Diseases, droughts, predators and pests, wind storms, hail storms, flooding, and piss-poor yields… the list never ends. And I have seen the very best fall and fail to these acts of God.

When your entire livelihood is tied up in the ground and your prayers, you have to lean in hard to God. You have to hit your knees and trust He’ll bring you through it. You have to trust the sick calves and the abandoned fields and the frozen blossoms won’t be your end. That even if you lose it all, He will provide.

And if you really want to learn how to trust God: try agriculture. Because nothing has brought me more joy or greater faith than these last two years– loving a farmer and working the family trade.

Here’s the thing about agriculture: I don’t care how broke you are, how clueless you are about what you’re doing, or how new you are to playing the game. When it comes to raising crops or raising livestock, you’re fully in the grace of God.
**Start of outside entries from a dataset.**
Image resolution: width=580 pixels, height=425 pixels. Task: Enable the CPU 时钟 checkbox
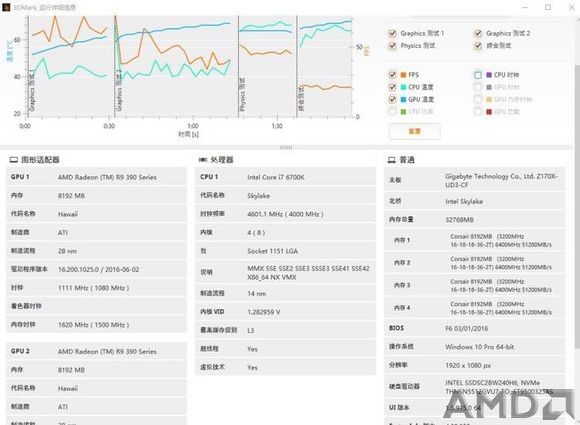coord(478,75)
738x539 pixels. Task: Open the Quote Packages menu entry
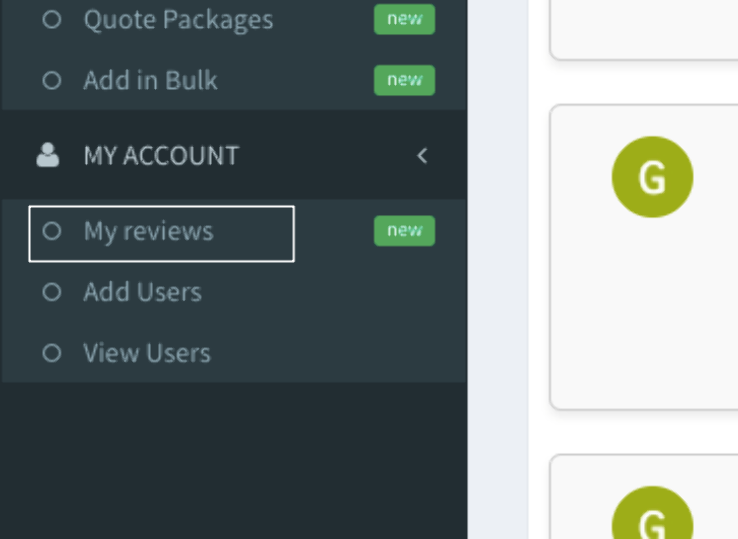pos(178,20)
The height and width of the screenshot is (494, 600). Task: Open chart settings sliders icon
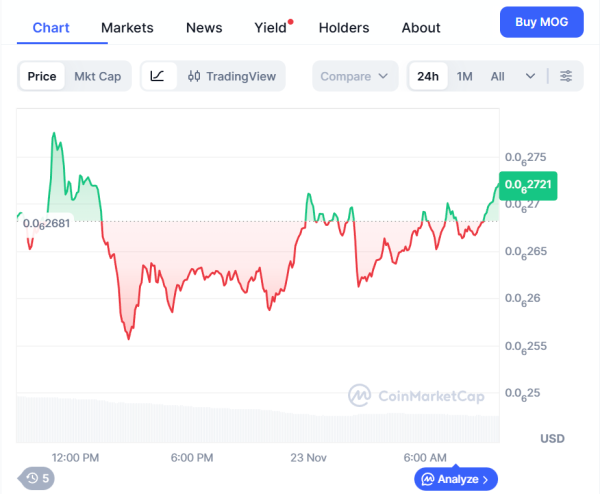[x=566, y=76]
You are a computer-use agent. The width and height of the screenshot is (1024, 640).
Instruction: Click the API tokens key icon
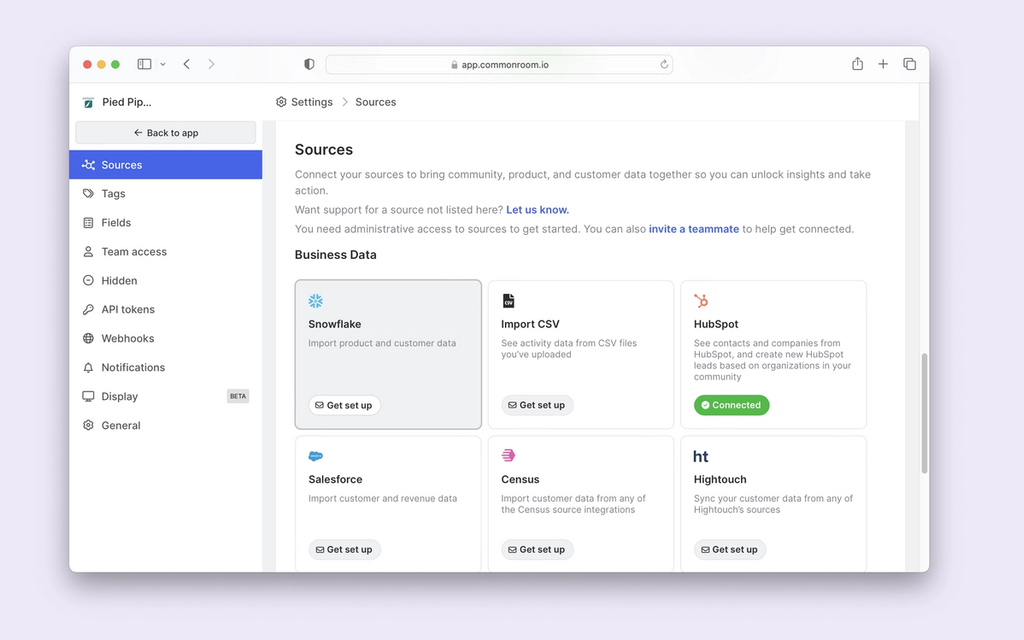click(x=87, y=309)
That first tinge of green, newborn calves on wobbly legs, nurturing rains, corn taller than you can reach, dewy mountain pastures, rolling fields of grain, heavy boughs laden with fruit… the list never ends. I’ve seen the least of us blessed beyond measure by acts of God.

When your livelihood is tied up in the ground and your prayers, you have to thank God, hard. You have to raise up your hands and sing your praises. You have appreciate the bumper crops and fattened livestock and know they’re each such a blessing. You have to trust that what you gave to Him in faith, He will continue to multiply.

If you really want to learn how to trust God: try agriculture.